Entrepreneurs Vision or scenario

economy can be said to be embedded in economics itself. How can this capacity be explained, and why is it that once stabilized, the new economic system seems to exert such a powerful influence on even those who would rather see it abolished?

While developments within economics may be found to constitute a major source behind the powerful transformation of industries and economies during the last couple of decades, the success of individual transformation projects guided by such developments appears by no means inevitable. My thesis is that such projects are basically constructed attempts at overthrowing locked in trajectories based on specific historical, technological and political/ideological logic, and do not represent the fulfillment of a pre-given objective “drive towards economic efficiency optimality”, as argued by evolutionary and neo-institutional economic theory. Neither does it follow from any other development implicitly pre-given in the order of things.

These projects are essentially open ended and innovative, tied onto local initiatives and circumstances where they might break down for a great number of reasons or break off into different directions – despite their possibly superior efficiency characteristics in theory. A successful stabilization of a new market system, accordingly follows as the outcome of the market-making activities shaped and performed by those engaged - if they succeed in providing and maintaining such a stabilization.

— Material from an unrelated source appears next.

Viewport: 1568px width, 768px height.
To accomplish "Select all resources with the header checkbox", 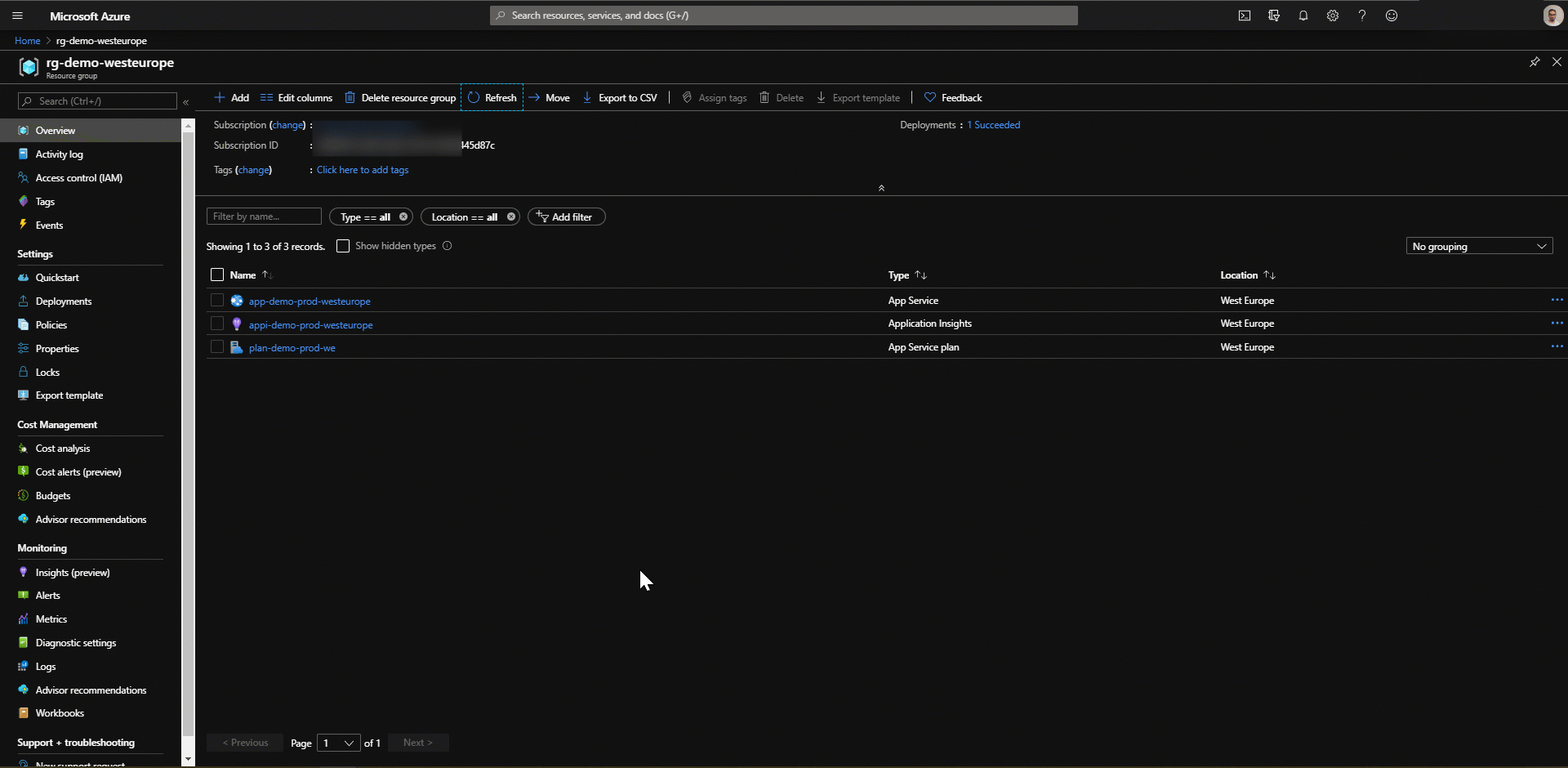I will (x=217, y=275).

Important

“points of entrance” and mediators of both change and stabilization in between economics and industries, economies and behaviors, seem to be such things as state economic regulators, economic regulation and control models, accounting systems and economic ideologies or paradigms.

A crucial question which emerge from this reasoning is: What then, may be said to be the role of economic efficiency in the making of new economic systems, if economic efficiency in itself cannot explain the outcome?

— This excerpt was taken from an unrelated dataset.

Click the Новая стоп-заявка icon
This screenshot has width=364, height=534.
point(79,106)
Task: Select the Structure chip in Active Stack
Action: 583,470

A possible successful breakthrough for and stabilization of a new economic system seems to be dependent on complex social processes guided by unique applications of economic theory to the specifics of the historical, technical and economic system at hand. This change-making activity contains such things as concept formation, strategy formation, construction of-, association with- and mobilization of power, capturing and re-formatting of major commanding heights, and complex mediations with political and industrial actors. A stabilization of the new system also appears to be dependent on the availability of a large number of “delegates” on whom the expansion out of

the local constraints of the reform initiators can be based, and on appropriate political strategy and project-managerial skills17.

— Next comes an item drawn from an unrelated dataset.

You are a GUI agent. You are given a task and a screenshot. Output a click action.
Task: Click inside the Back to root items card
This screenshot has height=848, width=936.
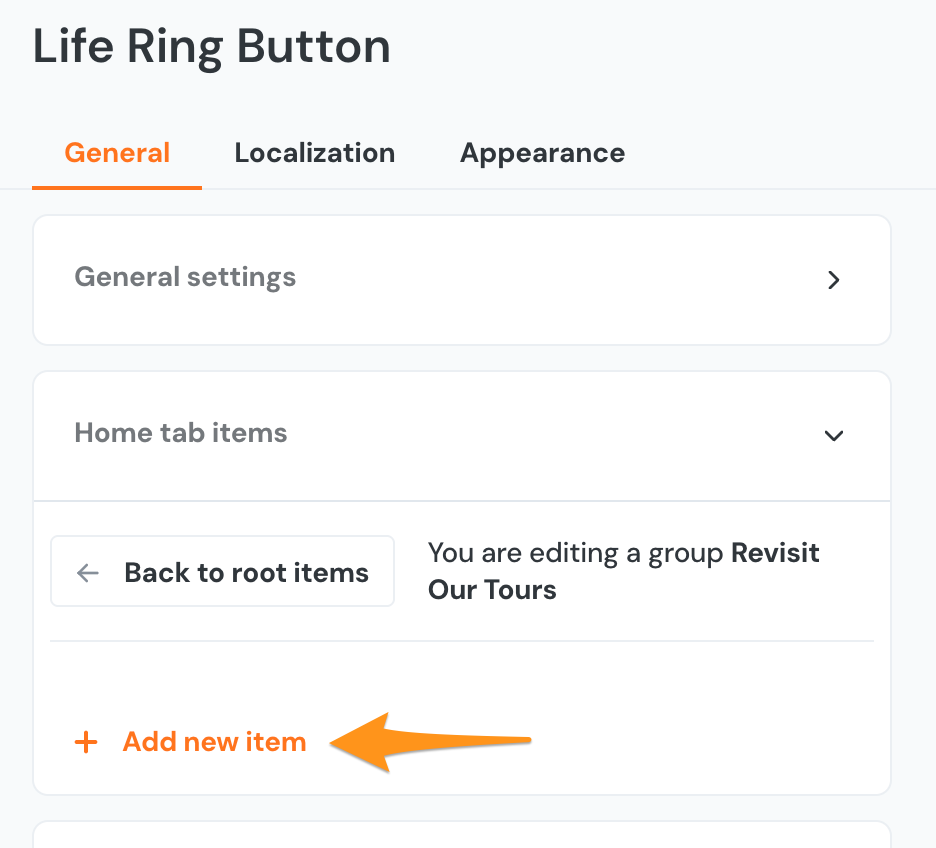click(222, 571)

Through a complex molding of a historical economic system by economists and economic theory, a new economic system might eventually be shaped which is both formatted in accordance with core principles, techniques and measurement technologies in modern economics and unique in its actual configuration of major conceptual components.

The analytical focus on economics demands that economics will be treated as an empirical and historical phenomenon in this inquiry. What I will present, is a sequence of industrial transformation in which important elements of the history of related economic thought will be aligned with a specific historical change process. Traditionally, these two issues have been presented as separated histories; a history of economic thought which is structured according to its own internal conceptual logic, and another history of the political economy in concrete descriptive terms. It is my position that combining the two offers quite a few lessons to be learned. For a start, it will demonstrate that economic theory has also played an important role in shaping non-market organized electricity systems. Economists have not always been engaged in the making of markets, but also for instance in the making of cooperative structures, state hierarchies and comprehensive state regulatory economic systems. We may therefor talk about rival historical economics-networks which have been engaged in shaping economic systems in accordance with quite different core concepts.